*** Block opens ***

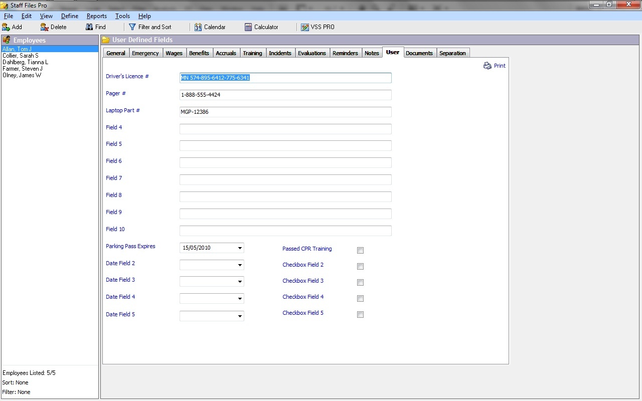Viewport: 642px width, 401px height.
Task: Expand the Date Field 2 picker
Action: point(240,265)
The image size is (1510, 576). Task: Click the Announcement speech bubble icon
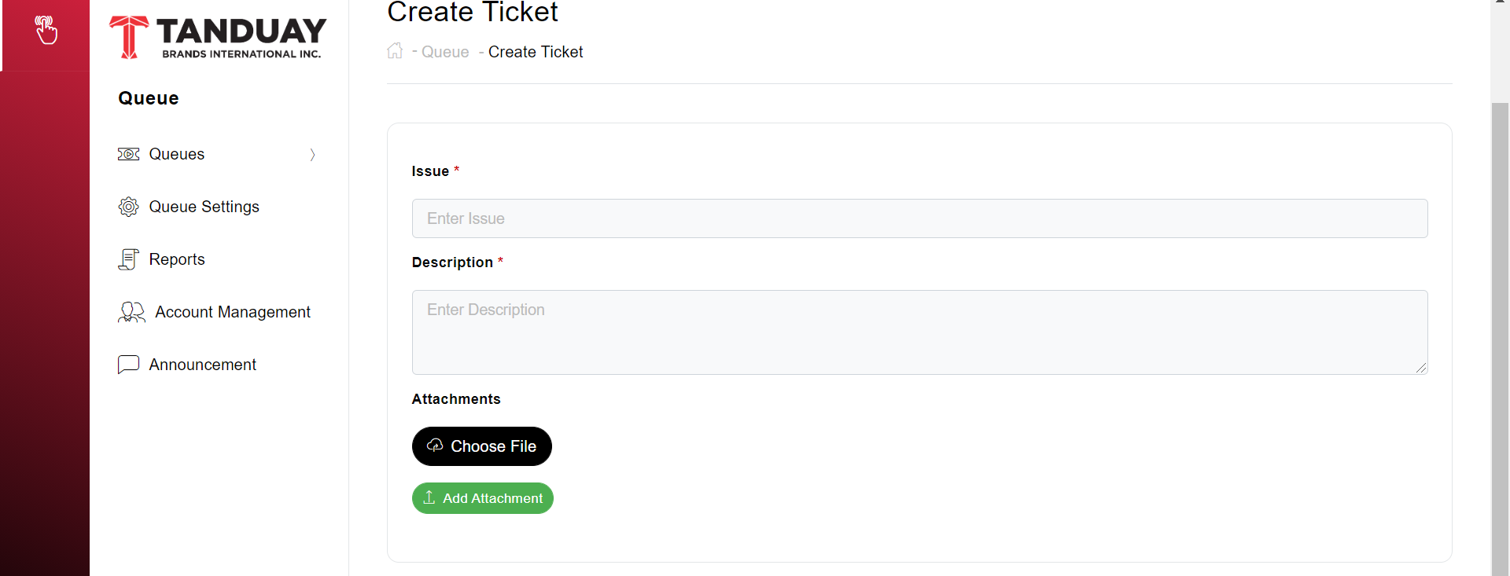coord(128,364)
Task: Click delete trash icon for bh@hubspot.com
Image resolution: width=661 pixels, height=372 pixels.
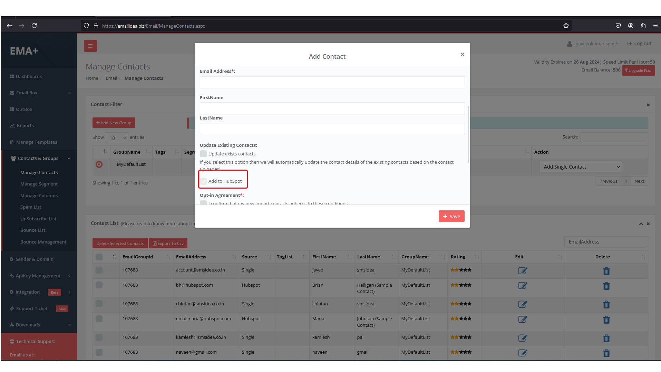Action: [x=606, y=286]
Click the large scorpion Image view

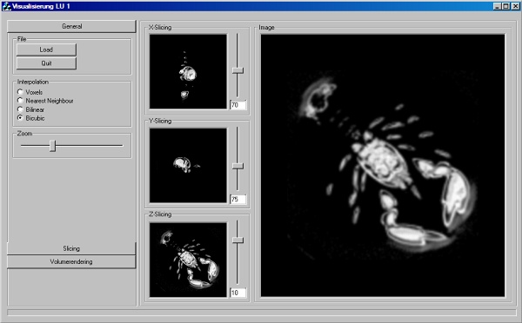(x=383, y=166)
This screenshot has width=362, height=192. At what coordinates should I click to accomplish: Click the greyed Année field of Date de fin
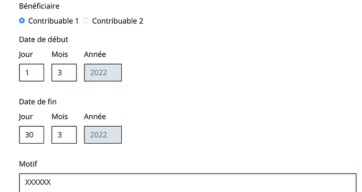(x=103, y=135)
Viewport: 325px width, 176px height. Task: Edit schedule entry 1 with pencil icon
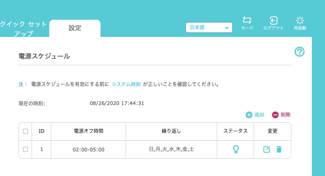coord(267,149)
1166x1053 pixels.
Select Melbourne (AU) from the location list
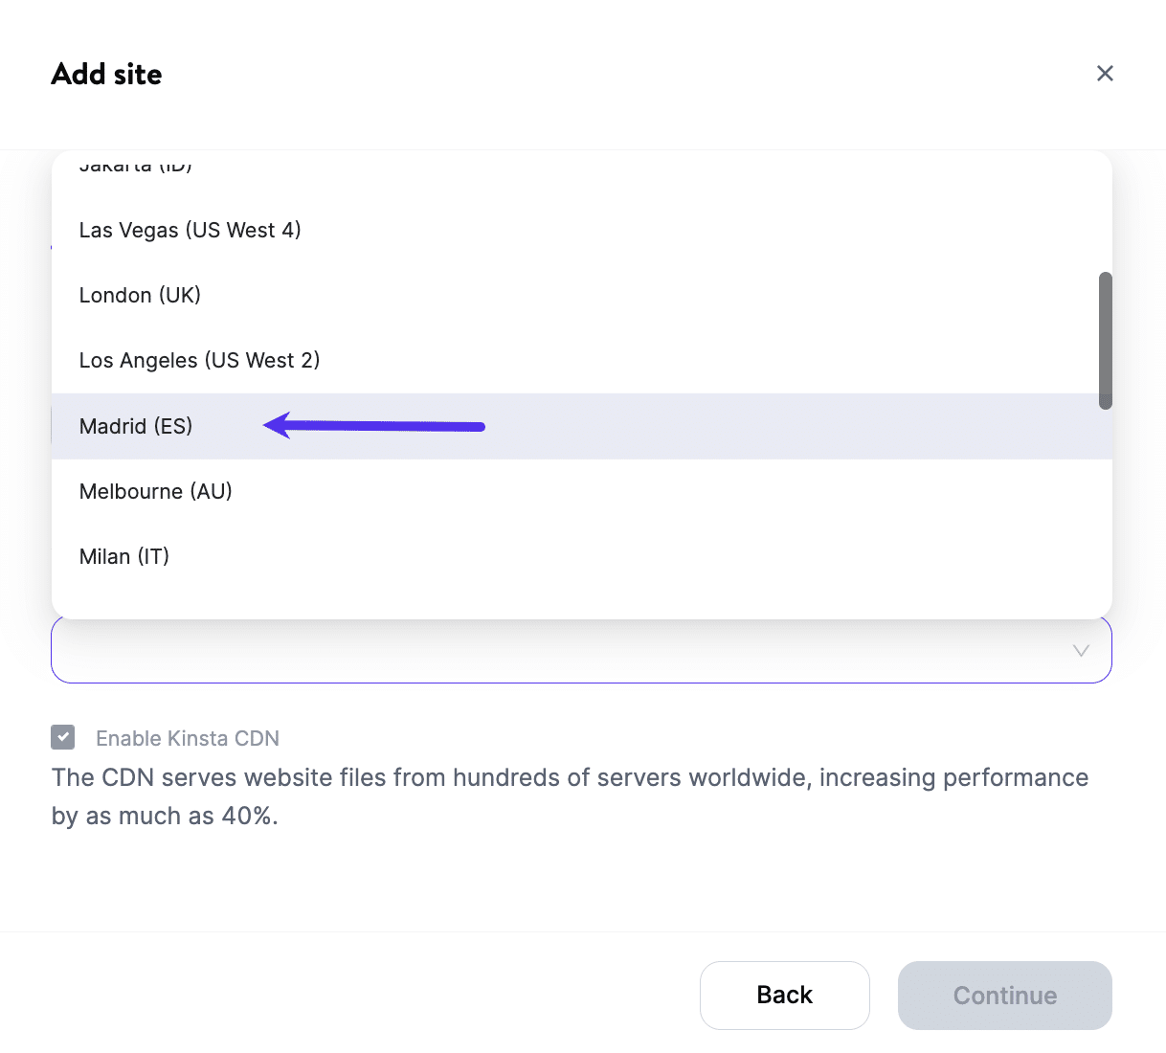[x=155, y=491]
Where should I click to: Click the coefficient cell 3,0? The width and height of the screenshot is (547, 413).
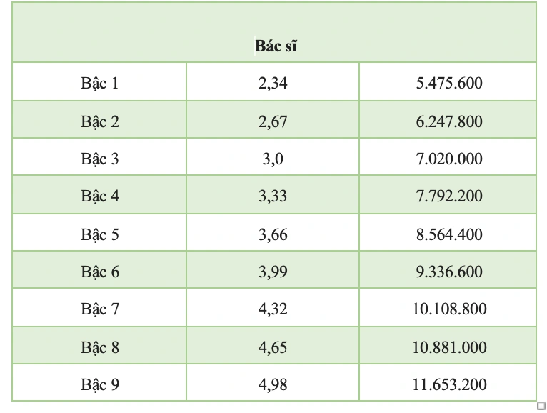[273, 159]
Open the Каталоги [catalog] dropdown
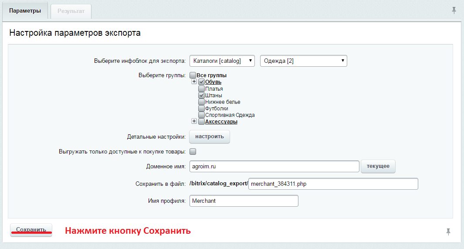This screenshot has height=249, width=464. coord(222,61)
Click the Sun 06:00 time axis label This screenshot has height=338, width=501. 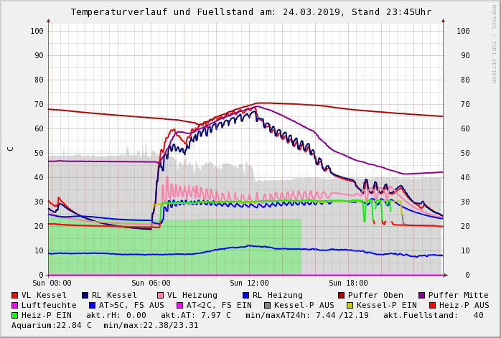click(151, 283)

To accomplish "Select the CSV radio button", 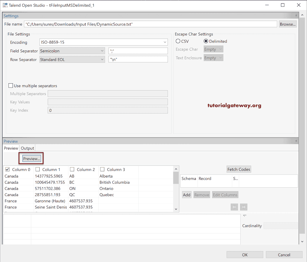I will click(178, 41).
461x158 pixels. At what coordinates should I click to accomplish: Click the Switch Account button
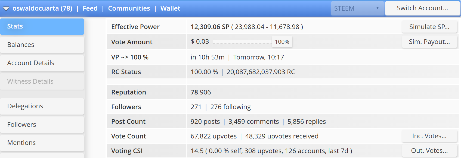tap(422, 8)
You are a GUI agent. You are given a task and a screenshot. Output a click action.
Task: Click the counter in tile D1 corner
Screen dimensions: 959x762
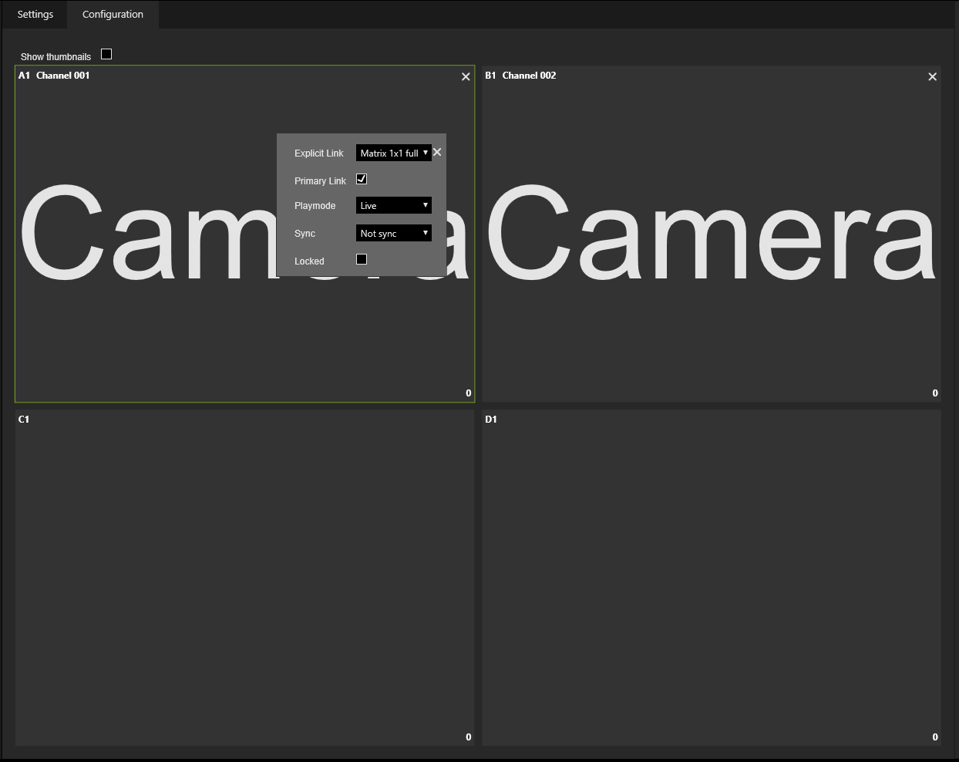point(935,737)
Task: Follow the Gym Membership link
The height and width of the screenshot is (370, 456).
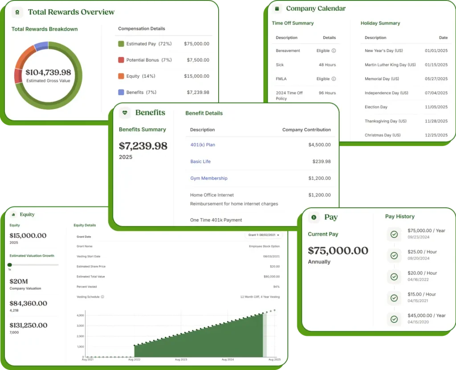Action: coord(208,178)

*** Block closes ***

**Brief:** Please transcribe exactly the lines from the one that contains "Screen dimensions: 959x762" through the closing line of the entries, with no pictures.

**Result for this task:**
Screen dimensions: 959x762
point(935,737)
Task: Follow the Gym Membership link
The height and width of the screenshot is (370, 456).
Action: coord(208,178)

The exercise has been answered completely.